(Randy Looney on being an OWG)

A Typical OWG circa 2014

For those of you who don’t know it (but if you are one, I assume that you do know it), OWG stands for Old White Guy. I can say that because I happen to be one and have been one for several years now. I don’t think that it is a derogatory term. I do think it is a fact. And if something is a fact, it is what it is!

So if you happen to see me walking down the street and say “Hey, that’s the OWG from the blog my grandfather follows.”, I’ll wave back and compliment your granddad.

We OWGs aren’t a bad lot. We’re a pretty nice bunch. I mean except when you cut us of in traffic and we salute you with our middle finger. Or maybe we only drive 75 mph in the left hand lane of a 60 mph highway and you drive right behind us as if you want to engage in some sort of aberrant sexual act. That one I never have been able to figure out.

Many of us babysit your rug rats and buy them stuff you and your wife wish we hadn’t. Hey, it comes with the territory; we get to treat them like you would have wanted to be treated. Besides, we’re trying to do stuff that will get us a good place in heaven.
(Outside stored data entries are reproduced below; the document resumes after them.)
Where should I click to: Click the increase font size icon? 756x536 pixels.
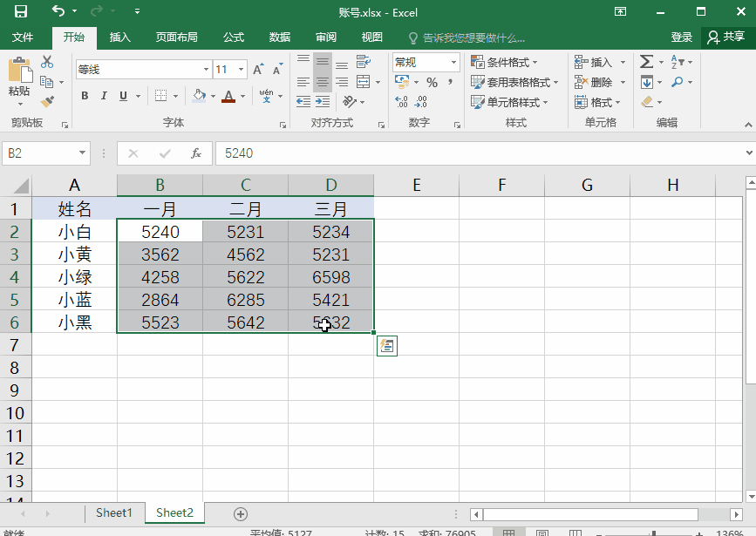pyautogui.click(x=258, y=70)
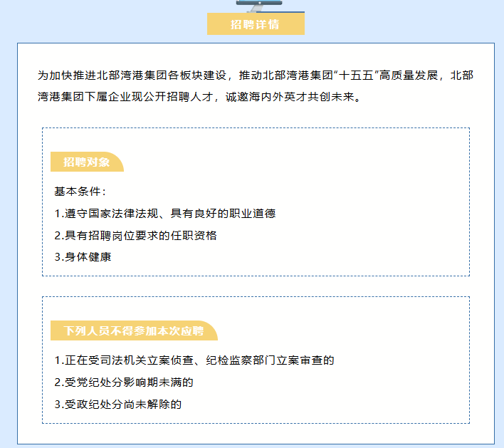
Task: Click the line 2.受党纪处分影响期未满的
Action: 124,382
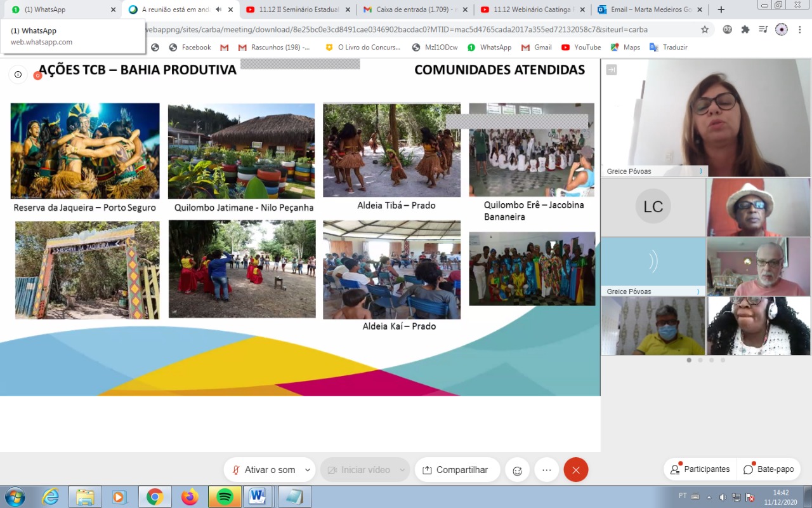Viewport: 812px width, 508px height.
Task: Open the Chrome three-dot menu
Action: 800,29
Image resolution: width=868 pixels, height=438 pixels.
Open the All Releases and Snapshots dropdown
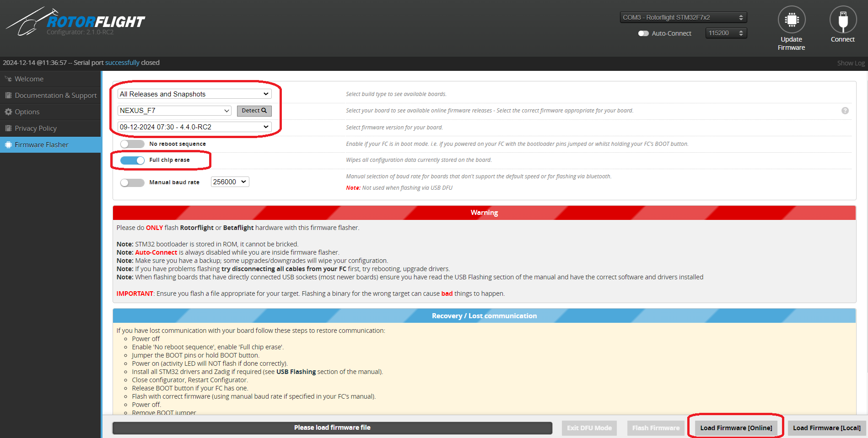click(x=194, y=94)
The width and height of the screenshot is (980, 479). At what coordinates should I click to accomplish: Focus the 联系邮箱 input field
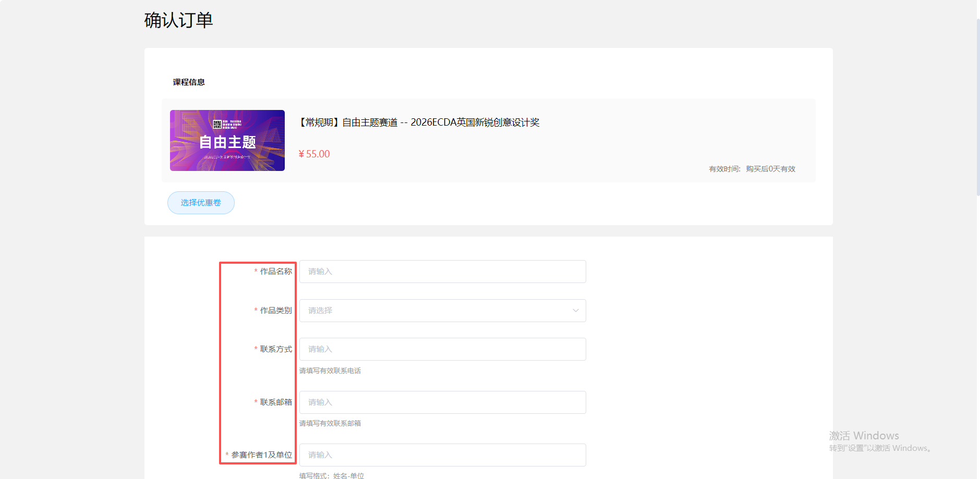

But enough of that folderol. I have been thinking lately, what qualifies someone as on OWG? Since I am semi-retired, I have a lot of time to contemplate serious subjects such as this. Probably more time than I need. But considering I could go any day now, I would rather waste my time in contemplation than playing golf or tennis. To be honest, I couldn’t drive a golf ball if it had a steering wheel on it. And tennis, I’ve got tennis elbow, tennis knee, tennis bladder, tennis bracelets…no wait a minute my wife has the tennis bracelets. You get the picture. So as I’ve been wont to do of late, I’ve come up with a few ways you can recognize if, indeed, you are an OWG. Enjoy.


Mid Night Anxiety. If you are an OWG, you without a doubt have to get up two, maybe three times a night to pee. You might return to bed and start worrying about the time in grammar school you beat up Sheldon Zelinski because you could. You then immediately start envisioning him today and wonder Is he now CEO of a nationally known security company with contracts for security in war torn Belzaistan? With his ability to track down Bigfoot and other criminals, has he located my house and now has me under 24/7 surveillance just waiting to have some of his goons take retribution? Or some such crap.
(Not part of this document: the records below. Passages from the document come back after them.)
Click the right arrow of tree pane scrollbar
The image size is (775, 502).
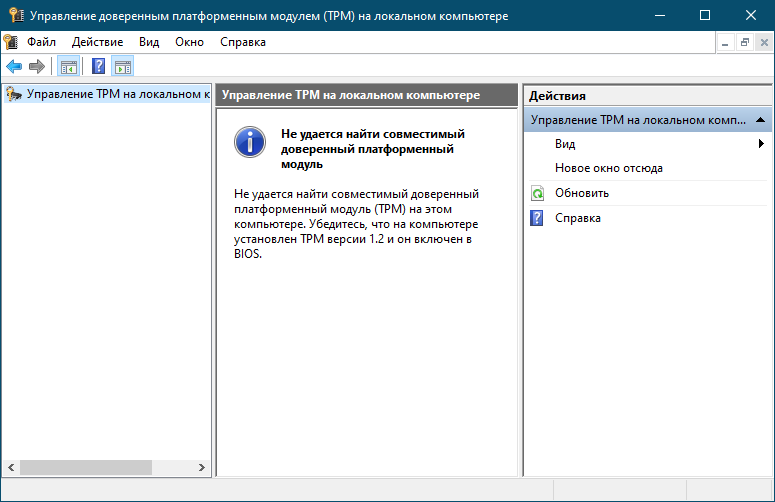[x=202, y=467]
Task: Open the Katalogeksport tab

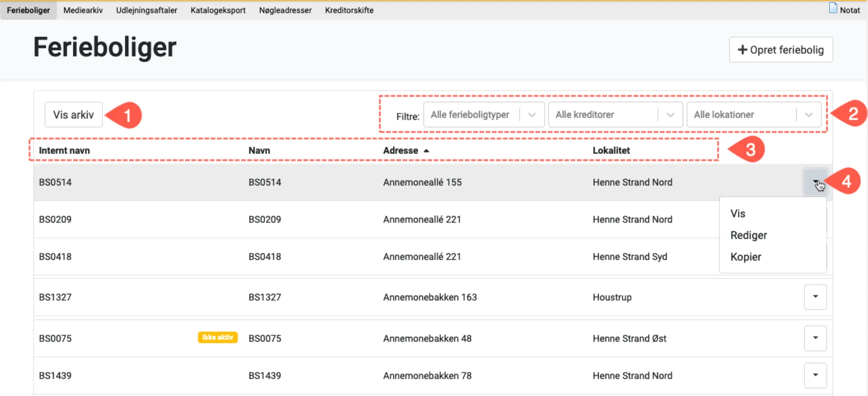Action: point(218,10)
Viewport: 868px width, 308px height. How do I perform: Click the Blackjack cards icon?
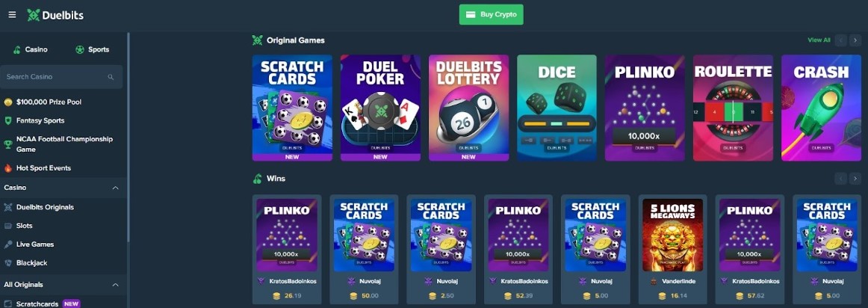(x=7, y=262)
Hereafter Syndrome. This is where you walk into a room looking for something and begin to ask yourself, Now what am I here after?

How much did did you pay for that? In your many years of negotiating for new cars, houses, vacation rentals, etc. you are convinced that each and every time you got into the other persons knickers. You stole it from them! You were a master of the deal! So when asked, your son or daughter tells you how much that new car costs. You immediately respond “They saw you coming and stuck it to you!” It doesn’t matter that you weren’t there at the table with them. They should have consulted with you before making any commitment. You know that you raised them better than that!

The Sixties

Hospital Hospitality. You are rolled into the emergency room and everyone there greets you on a first name basis. They know you from last year’s colonoscopy, heart cath and subsequent bypass surgery. Did I leave anything out? Oh yes, prostate radiation treatment.

The ’60’s. Are you talking about the decade with peace and?…er…I forget the other two.

Comedians. You quote Henny Youngman and laugh out loud. Everyone else wonders who the hell is Henny Youngman?

The ’60’s. Did I mention the 60’s?

The Cost of Repairs. You have a heart attack every time you find out that you can’t get a part for your kitchen blender or other appliance or tool. That’s because they discontinued it twenty-five years ago and no longer stock the parts. But, you can run out to the local Wallbanger Mart and pay $75.00 for a new one. When you were a kid, everybody carried replacement parts.

The News. You cringe when you hear that your grandkids are watching the latest popular comedian for their national news updates. BROCCOLI1THEY’RE COMEDIANS FOR CRYING OUT LOUD, NOT JOURNALISTS! Where are you when we need you Chet Huntley?

Technology. You refuse to sign up for facebook, twitter or any other foolishness on the Internet. And that is evidenced by the fact that you still own a flip phone!

Food. You get a kick out of telling someone “Yeah, well I don’t eat broccoli because I don’t want to eat that crap! Besides, it gives me gas.” Then you chuckle because so does, watermelon, ice cream, water, Key lime pie, biscuits…did I mention water?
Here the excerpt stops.